• [READING PASSAGE]
=-=-=

(12 years, 3 months ago)
Commons ChamberI want to make a little more progress.
The sad reality of the gulf between supply and demand means that this week and every week, 2,500 fewer homes are built than are needed. The Minister will be aware that although his predecessor said two years ago:
“Building more homes is the gold standard upon which we shall be judged”,
housing starts under his tenure were lower in every quarter since Labour left power. The Minister will also know from his considerable experience in the Department for Business, Innovation and Skills that the collapse in the house building industry has had a catastrophic impact on the construction industry. The Office for National Statistics has confirmed that the total volume of construction output in the second quarter of this year fell by 9.5% from the total in the same quarter of last year. The ONS confirms that that was driven by a fall in work on new private housing of 6.7% and a catastrophic 25% fall in the public housing sector.
Two years ago, we warned the Government that by recklessly raising taxes and cutting spending too far and too fast, they risked putting the economic recovery at risk. We warned them that if they cut the housing budget by 60%, it would be a devastating blow not only to house building and the construction industry but to the wider economy and the millions of families desperately in need of a home at a price they can afford. The Government, having failed to listen to those warnings, cannot now escape their failure or duck their responsibilities for its victims.
Perhaps most devastating is the rise in homelessness and rough sleeping, the very issues that the previous Housing Minister said brought him into politics in the first place. Statutory homelessness has risen for five consecutive quarters, up 14% in the past year alone. I do not know what brought the new Housing Minister into politics, but, with the new homelessness figures out tomorrow, will he tell us whether he expects to see a fall or an increase for the sixth quarter in a row?
Most heartbreaking of all—we see it all over the country—there was a 23% rise in rough sleeping last year. It is a visible, visceral epidemic that harks back to the 1980s, when Tory policies led to cardboard cities under bridges and annual reports of deaths in cold English winters.

=-=-=

• [WRITTEN EXERCISE A] Transcribe, word for word, the part of the housing debate passage that opens with the words containing "Perhaps most devastating" and closes with "cold English winters.".
• [WRITTEN EXERCISE B] According to the housing debate passage, by how much did work on new private housing fall in the second quarter?

• [MATERIAL]
=-=-=

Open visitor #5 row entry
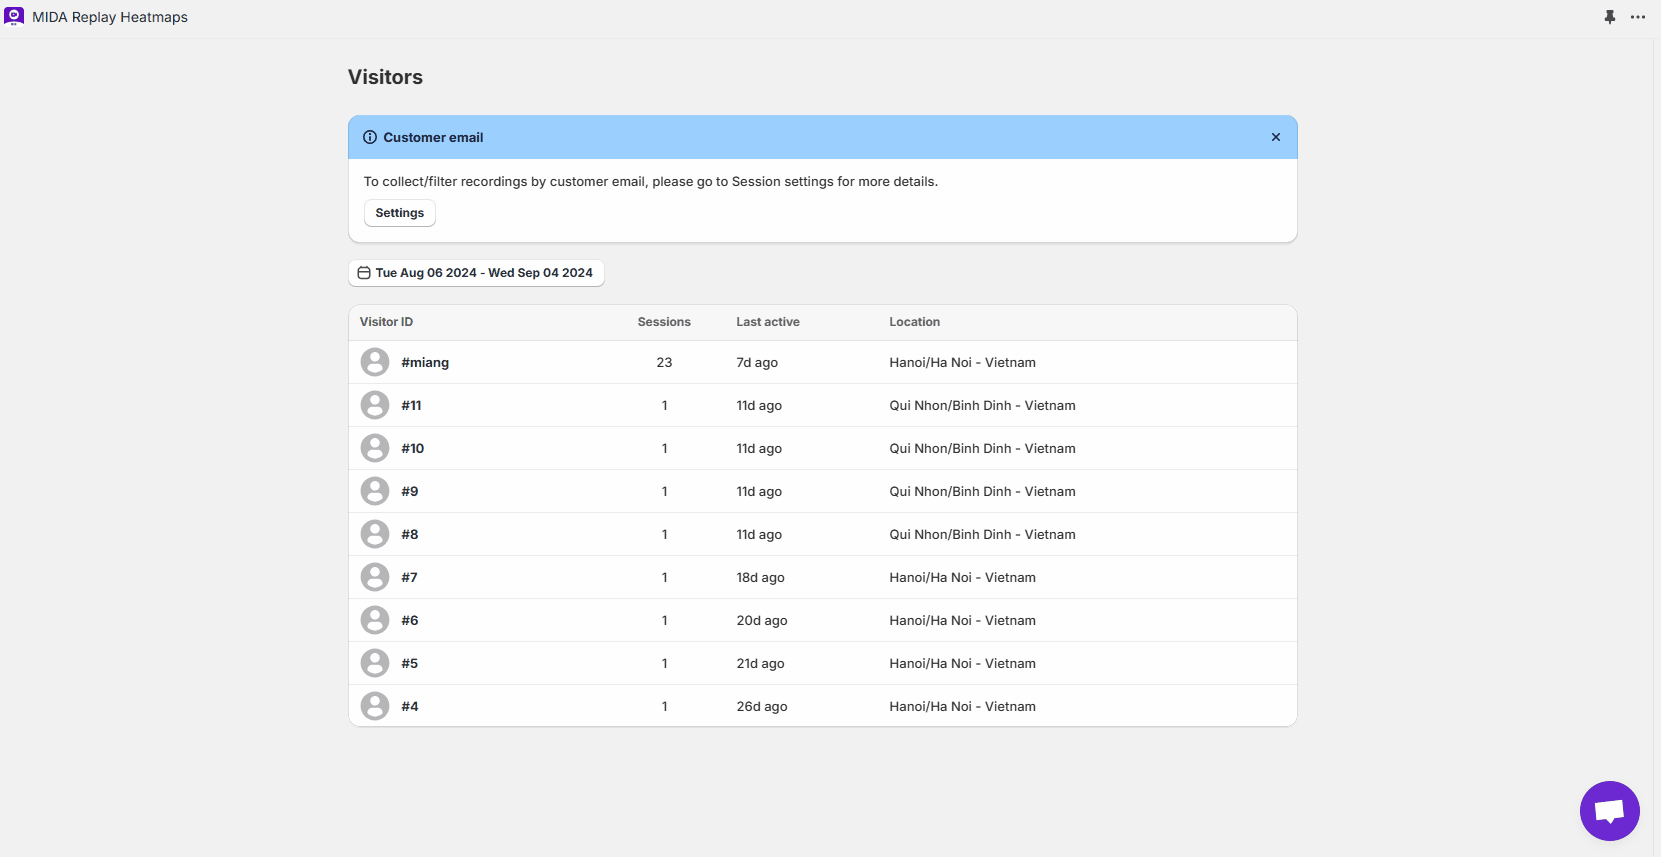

=-=-=

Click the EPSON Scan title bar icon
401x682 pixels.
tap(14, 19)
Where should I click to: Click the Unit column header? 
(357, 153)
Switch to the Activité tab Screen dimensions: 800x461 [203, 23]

=-=-=

• [CORRECT RESPONSE A]
Perhaps most devastating is the rise in homelessness and rough sleeping, the very issues that the previous Housing Minister said brought him into politics in the first place. Statutory homelessness has risen for five consecutive quarters, up 14% in the past year alone. I do not know what brought the new Housing Minister into politics, but, with the new homelessness figures out tomorrow, will he tell us whether he expects to see a fall or an increase for the sixth quarter in a row?
Most heartbreaking of all—we see it all over the country—there was a 23% rise in rough sleeping last year. It is a visible, visceral epidemic that harks back to the 1980s, when Tory policies led to cardboard cities under bridges and annual reports of deaths in cold English winters.

• [CORRECT RESPONSE B] 6.7%